El Papa León XIV lanzó un contundente mensaje sobre la situación internacional al afirmar que “el mundo está siendo destruido por unos pocos tiranos”, en una declaración que ha generado amplio eco en la comunidad global.
Durante su intervención, el pontífice expresó su preocupación por los conflictos armados, las tensiones políticas y las decisiones de líderes que, según indicó, están afectando gravemente la estabilidad mundial y el bienestar de millones de personas.
El Papa hizo un llamado urgente al diálogo, la paz y la cooperación internacional, señalando que la humanidad enfrenta un momento crítico que requiere responsabilidad por parte de los gobiernos y líderes mundiales. Además, insistió en la necesidad de priorizar la dignidad humana y la justicia social por encima de intereses políticos o económicos.
Sus palabras han sido interpretadas como una crítica directa a la creciente polarización global y a las acciones de ciertos gobiernos en escenarios de conflicto.

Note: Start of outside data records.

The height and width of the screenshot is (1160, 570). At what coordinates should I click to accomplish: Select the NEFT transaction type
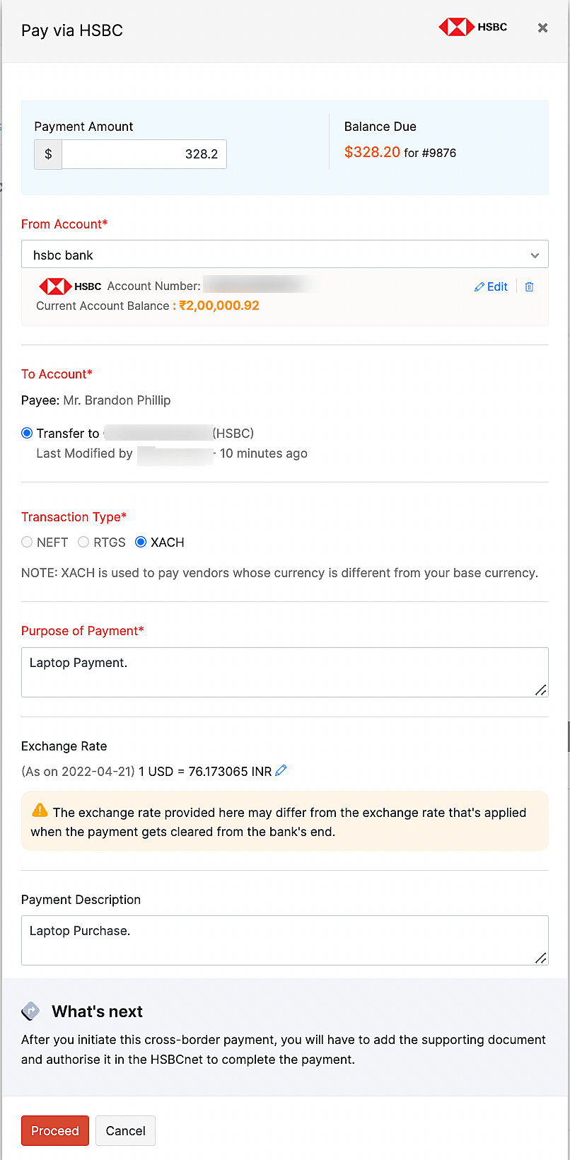(27, 543)
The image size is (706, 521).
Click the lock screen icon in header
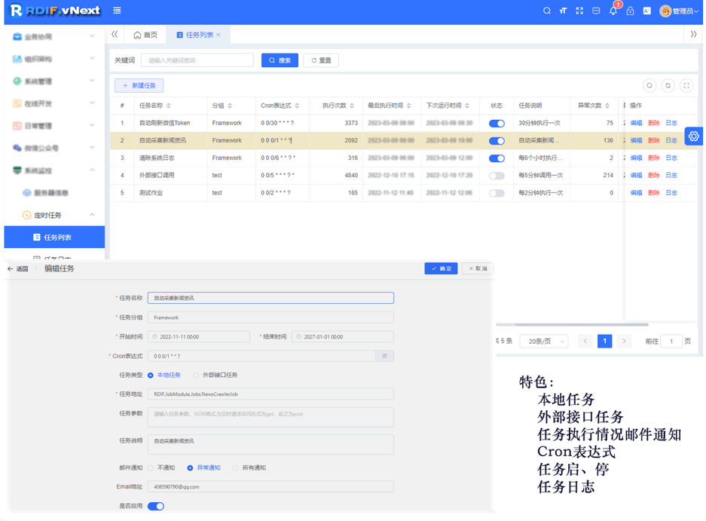[x=631, y=11]
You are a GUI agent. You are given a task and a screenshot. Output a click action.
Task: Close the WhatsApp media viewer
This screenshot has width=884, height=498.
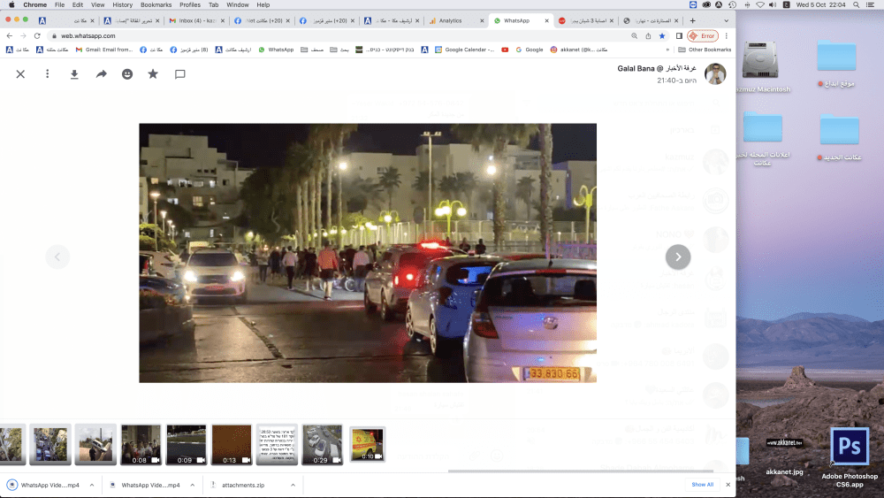[x=20, y=74]
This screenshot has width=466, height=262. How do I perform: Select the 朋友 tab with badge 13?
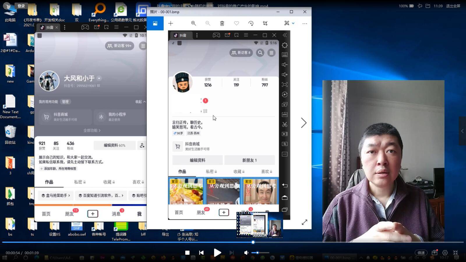pyautogui.click(x=69, y=214)
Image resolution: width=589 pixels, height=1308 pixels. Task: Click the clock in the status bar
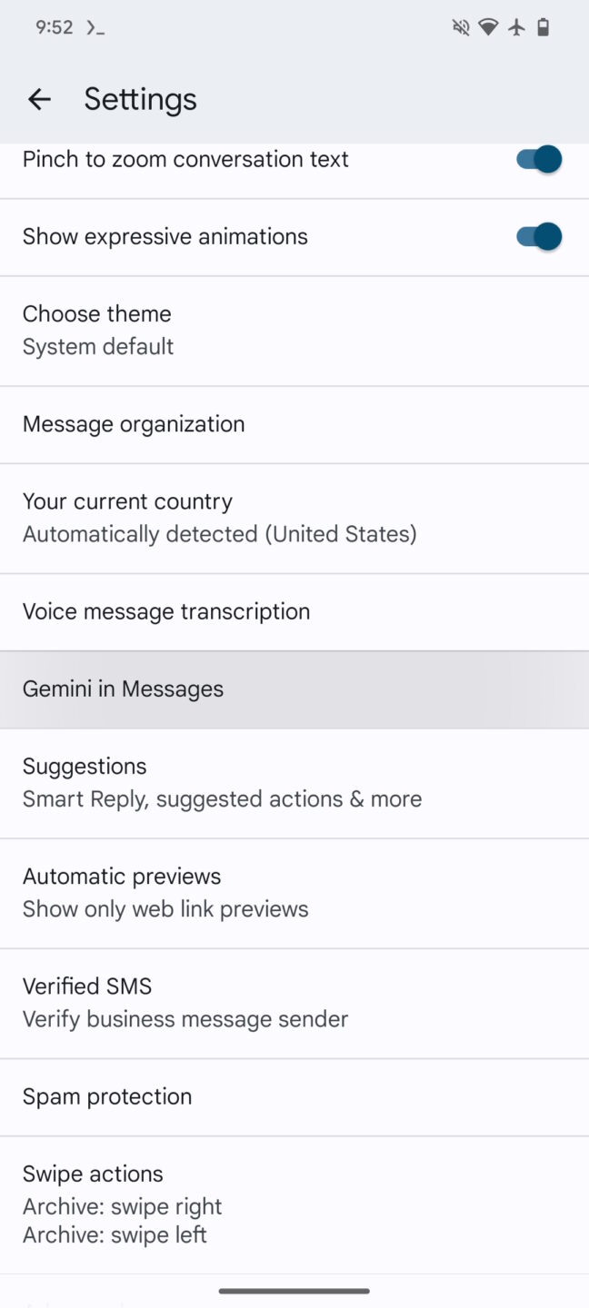click(x=54, y=27)
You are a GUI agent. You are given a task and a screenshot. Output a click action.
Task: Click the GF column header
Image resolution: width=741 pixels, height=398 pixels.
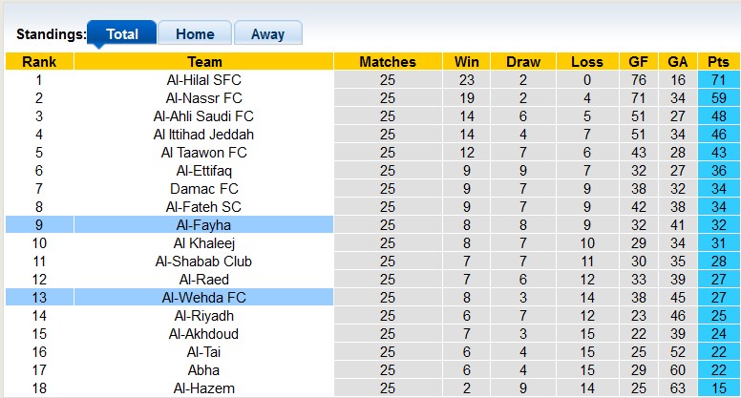coord(638,62)
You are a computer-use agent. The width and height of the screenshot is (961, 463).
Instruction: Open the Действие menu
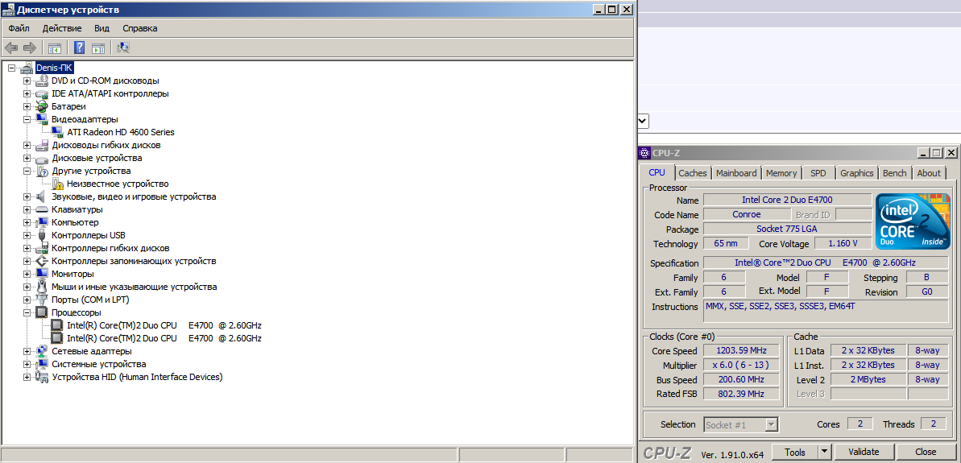(61, 28)
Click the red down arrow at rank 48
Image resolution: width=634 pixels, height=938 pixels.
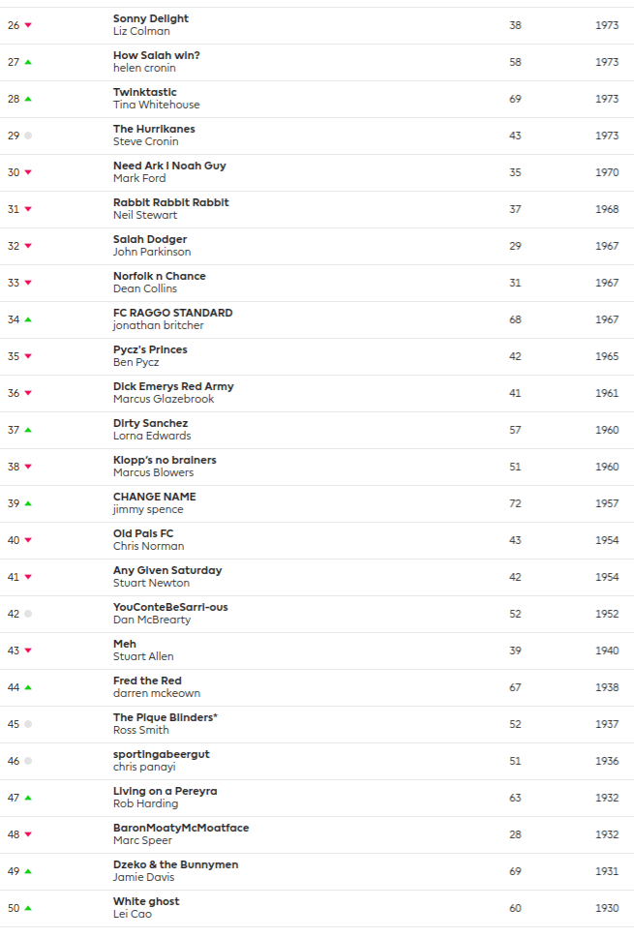pos(28,834)
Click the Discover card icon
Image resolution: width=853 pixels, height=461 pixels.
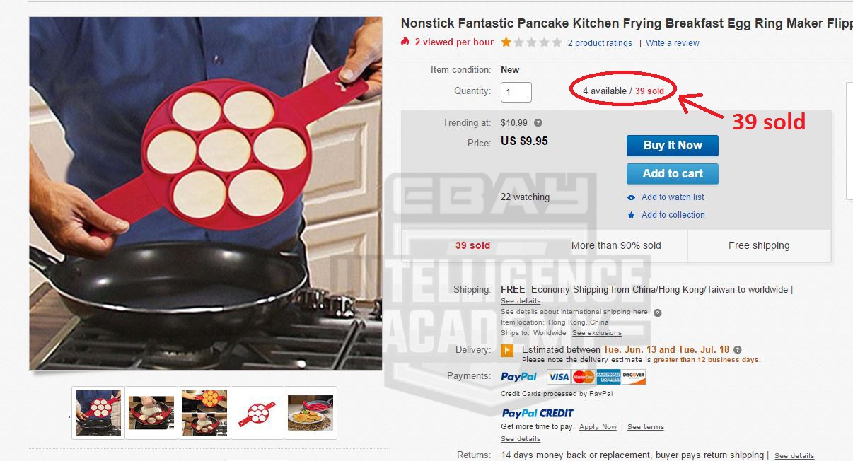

Analistas consideran que este tipo de pronunciamientos refuerzan el papel de la Iglesia como actor moral en el debate internacional.
El mensaje del pontífice se suma a otras intervenciones recientes en las que ha advertido sobre los riesgos de la guerra, la desigualdad y la falta de acuerdos entre naciones.
Con esta declaración, el Papa León XIV vuelve a posicionarse como una voz influyente en la discusión sobre el futuro del orden mundial y la necesidad de construir soluciones basadas en la paz y el entendimiento.